A WOMAN SUFFERING FROM A RARE CANCER OF THE EYE known as uveal melanoma is referred to the University of California Eye Program. She will be sent to the UC Davis Cancer Center, where a beam of protons, boosted to high energies in a cyclotron particle accelerator, will be used to surgically destroy the tumor and save her sight. Not so long ago, the eye would have had to be removed in order to save her life.

A man experiencing sudden attacks of dementia is referred to the Crump Institute for Biological Imaging at UCLA. Positron Emission Tomography or PET scanning of the patient's brain reveals the characteristic glucose metabolism that enables doctors to correctly diagnose the cause as Alzheimer's disease. A few years ago, the patient might have incorrectly been diagnosed as having suffered a small stroke or been thought the victim of Parkinson's disease. In California's Silicon Valley, at a computer chip manufacturing center, an electron beam is used to create an experimental computer chip that can hold a thousand times more information than what is on the market today. Across the country at the Fermi National Accelerator Laboratory's Tevatron evidence for the crucial missing piece in the scientific picture of matter is found. In homes and offices throughout the country burned-out incandescent light bulbs are replaced with simple screw-in compact fluorescent bulbs providing identical illumination at a fraction of the cost.

The common link to all of these technologies is the scientific research at the Lawrence Berkeley Laboratory. Today's science -- tomorrow's technology has been the trademark of LBL's illustrious 63-year history, which began with the invention of the cyclotron accelerator by LBL's founder Ernest O. Lawrence, for which he won the 1939 Nobel Prize in physics.
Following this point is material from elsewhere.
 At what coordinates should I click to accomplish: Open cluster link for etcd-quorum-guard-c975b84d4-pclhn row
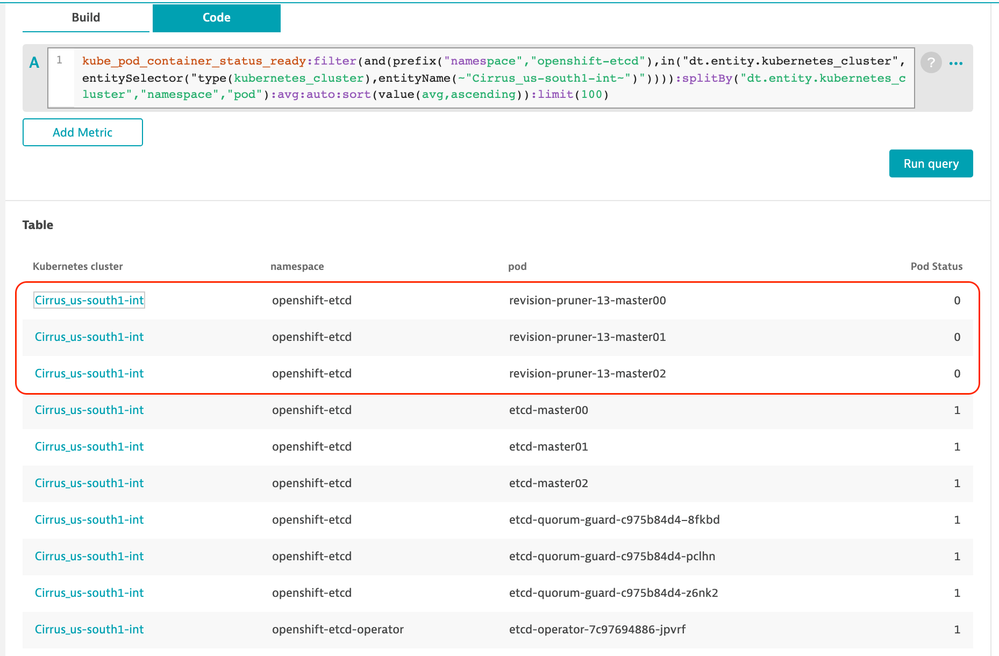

Because of its circular design, the cyclotron made possible the attainment of energies few scientists thought could be reached. Invention of the cyclotron opened the door to modern physics and led to the creation of synchrotrons, the giant circular accelerators used by scientists today. It also opened the door to nuclear medicine by making possible the artificial production of the short-lived radioisotopes used in the treatment of cancer and as tracers for medical imaging.
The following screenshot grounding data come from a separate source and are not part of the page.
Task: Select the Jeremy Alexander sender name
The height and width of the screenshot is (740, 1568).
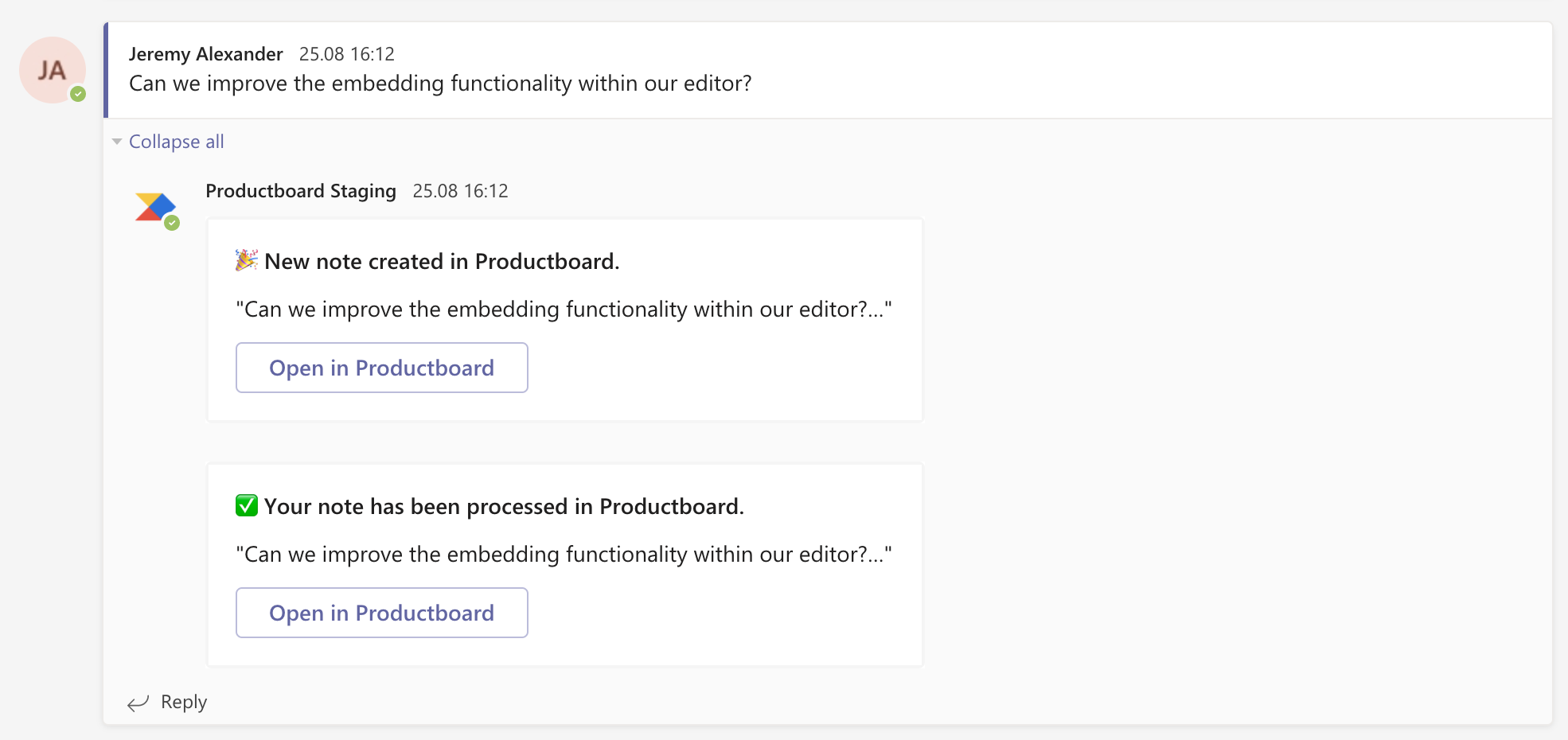Action: coord(206,54)
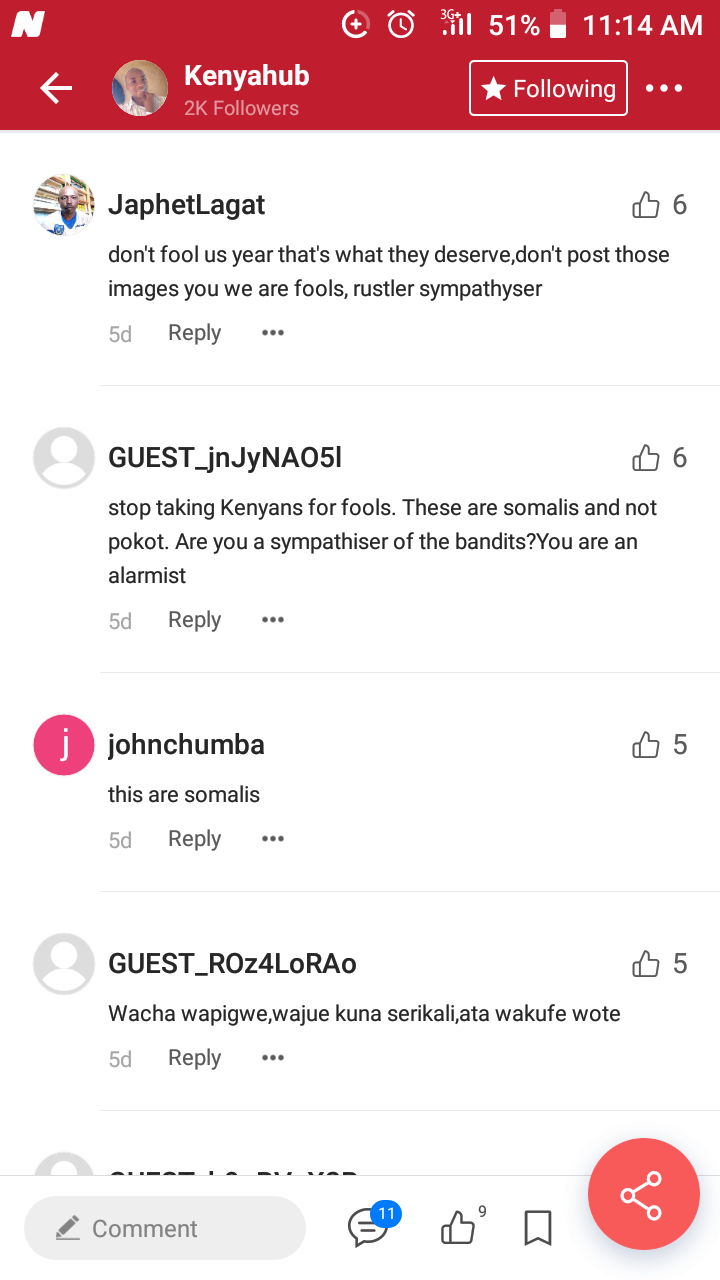Image resolution: width=720 pixels, height=1280 pixels.
Task: Bookmark the article
Action: [538, 1228]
Ernest Lawrence and his colleagues believed that scientific research is best done through teams of scientists, engineers, technicians, and students, with different fields of expertise, working together. This belief launched the LBL approach to science, an approach that has yielded rich dividends for the nation in basic knowledge and applied technology, and a profusion of awards, including nine Nobel Prizes -- five in physics and four in chemistry.

Scientists discovered the antiproton and added nearly a dozen new elements to the periodic table at LBL. They also got their first look at individual atoms in a crystal lattice, and peered at a naked strand of DNA. And it was at LBL that scientists developed the segmented mirror used by the giant telescope at the Keck Observatory to collect starlight from the edge of the universe, and the microwave detectors aboard a NASA satellite that detected ripples in the fabric of space-time, believed to be the primordial seeds from which our universe began.

The tradition of pioneering science and cutting edge technology continues at LBL today. On the site where Lawrence built his 184-Inch Cyclotron now stands the Advanced Light Source, an electron-synchrotron that can produce the world's brightest soft x-rays and ultraviolet radiation for research purposes. This national facility is being used by scientists for a wide variety of studies in the chemical, materials, and life sciences and has not even begun to realize its full potential. Where once scientists created radiocarbon to track the processes of life, they now endeavor to decipher the genetic code responsible for the form and function of all living organisms. LBL is home to one of three Human Genome Centers established in 1987 by the U.S. Department of Energy to identify the location of genes in human chromosomes and read the codes they contain.

From the secrets of the atoms that bind together to form our planet and all the materials we use in our daily lives, to the secrets of the nuclei at the hearts of those atoms; from the mysteries of the proteins that twist and fold to create the vast panoply of cells in our bodies, to the mysterious ways by which amino acids link into chains that build those proteins; from the riddles of quantum mechanics upon which our electronic age is founded, to the riddles of particle physics from which our universe sprang, LBL science is there, acquiring the knowledge today that will deliver the technology of tomorrow.